→ Given request:
Rewrite the records below, putting "town name" in place of every "city label" and leaving everything else as it is.

(Word and item location data)
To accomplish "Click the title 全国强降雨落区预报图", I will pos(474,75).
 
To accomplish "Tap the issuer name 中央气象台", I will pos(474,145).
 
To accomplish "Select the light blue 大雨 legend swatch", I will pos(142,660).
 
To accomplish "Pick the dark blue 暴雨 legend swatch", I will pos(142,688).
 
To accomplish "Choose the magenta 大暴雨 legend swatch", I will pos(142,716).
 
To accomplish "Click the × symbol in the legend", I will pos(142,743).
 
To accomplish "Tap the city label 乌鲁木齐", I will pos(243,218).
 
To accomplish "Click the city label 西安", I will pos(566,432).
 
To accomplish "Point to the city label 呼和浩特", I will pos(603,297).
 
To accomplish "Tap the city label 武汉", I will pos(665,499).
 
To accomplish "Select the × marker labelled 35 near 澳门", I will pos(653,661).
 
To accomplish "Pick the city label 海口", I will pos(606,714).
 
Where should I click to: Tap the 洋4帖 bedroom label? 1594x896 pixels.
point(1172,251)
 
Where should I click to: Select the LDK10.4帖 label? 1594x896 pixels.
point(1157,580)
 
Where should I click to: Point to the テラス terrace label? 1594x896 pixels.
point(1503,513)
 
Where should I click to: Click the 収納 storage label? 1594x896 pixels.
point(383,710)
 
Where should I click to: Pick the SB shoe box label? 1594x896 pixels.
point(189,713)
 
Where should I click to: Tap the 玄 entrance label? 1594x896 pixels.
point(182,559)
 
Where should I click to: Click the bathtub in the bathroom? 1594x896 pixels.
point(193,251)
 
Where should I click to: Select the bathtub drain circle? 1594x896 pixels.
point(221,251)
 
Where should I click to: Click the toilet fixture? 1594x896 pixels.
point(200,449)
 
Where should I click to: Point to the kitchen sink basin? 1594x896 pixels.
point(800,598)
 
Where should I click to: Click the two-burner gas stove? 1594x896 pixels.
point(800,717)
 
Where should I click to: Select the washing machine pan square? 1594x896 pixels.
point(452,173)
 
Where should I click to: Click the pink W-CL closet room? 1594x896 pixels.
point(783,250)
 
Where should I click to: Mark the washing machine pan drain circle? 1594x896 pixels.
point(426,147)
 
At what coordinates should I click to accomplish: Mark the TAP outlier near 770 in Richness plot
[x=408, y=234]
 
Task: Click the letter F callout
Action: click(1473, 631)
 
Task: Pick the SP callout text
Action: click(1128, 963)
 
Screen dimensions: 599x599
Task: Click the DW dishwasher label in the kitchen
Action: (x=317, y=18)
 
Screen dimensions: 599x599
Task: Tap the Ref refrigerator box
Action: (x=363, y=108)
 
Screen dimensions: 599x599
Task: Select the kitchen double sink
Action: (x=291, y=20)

→ Result for this task:
To accomplish "Click the title 全国强降雨落区预报图", I will pos(474,75).
 
To accomplish "Tap the issuer name 中央气象台", I will pos(474,145).
 
To accomplish "Select the light blue 大雨 legend swatch", I will pos(142,660).
 
To accomplish "Pick the dark blue 暴雨 legend swatch", I will pos(142,688).
 
To accomplish "Choose the magenta 大暴雨 legend swatch", I will pos(142,716).
 
To accomplish "Click the × symbol in the legend", I will pos(142,743).
 
To accomplish "Tap the town name 乌鲁木齐", I will pos(243,218).
 
To accomplish "Click the town name 西安", I will pos(566,432).
 
To accomplish "Point to the town name 呼和浩特", I will pos(603,297).
 
To accomplish "Tap the town name 武汉", I will pos(665,499).
 
To accomplish "Select the × marker labelled 35 near 澳门", I will pos(653,661).
 
To accomplish "Pick the town name 海口", I will pos(606,714).
 
Where should I click to: Tap the 洋4帖 bedroom label? 1594x896 pixels.
point(1172,251)
 
Where should I click to: Select the LDK10.4帖 label? 1594x896 pixels.
point(1157,580)
 
Where should I click to: Point to the テラス terrace label? 1594x896 pixels.
point(1503,513)
 
Where should I click to: Click the 収納 storage label? 1594x896 pixels.
point(383,710)
 
Where should I click to: Pick the SB shoe box label? 1594x896 pixels.
point(189,713)
 
Where should I click to: Tap the 玄 entrance label? 1594x896 pixels.
point(182,559)
 
Where should I click to: Click the bathtub in the bathroom? 1594x896 pixels.
point(193,251)
 
Where should I click to: Select the bathtub drain circle? 1594x896 pixels.
point(221,251)
 
Where should I click to: Click the toilet fixture? 1594x896 pixels.
point(200,449)
 
Where should I click to: Point to the kitchen sink basin? 1594x896 pixels.
point(800,598)
 
Where should I click to: Click the two-burner gas stove? 1594x896 pixels.
point(800,717)
 
Where should I click to: Select the washing machine pan square? 1594x896 pixels.
point(452,173)
 
Where should I click to: Click the pink W-CL closet room? 1594x896 pixels.
point(783,250)
 
Where should I click to: Mark the washing machine pan drain circle? 1594x896 pixels.
point(426,147)
 
At what coordinates should I click to accomplish: Mark the TAP outlier near 770 in Richness plot
[x=408, y=234]
 
Task: Click the letter F callout
Action: click(1473, 631)
 
Task: Pick the SP callout text
Action: click(1128, 963)
 
Screen dimensions: 599x599
Task: Click the DW dishwasher label in the kitchen
Action: (x=317, y=18)
 
Screen dimensions: 599x599
Task: Tap the Ref refrigerator box
Action: (x=363, y=108)
 
Screen dimensions: 599x599
Task: Select the kitchen double sink
Action: (x=291, y=20)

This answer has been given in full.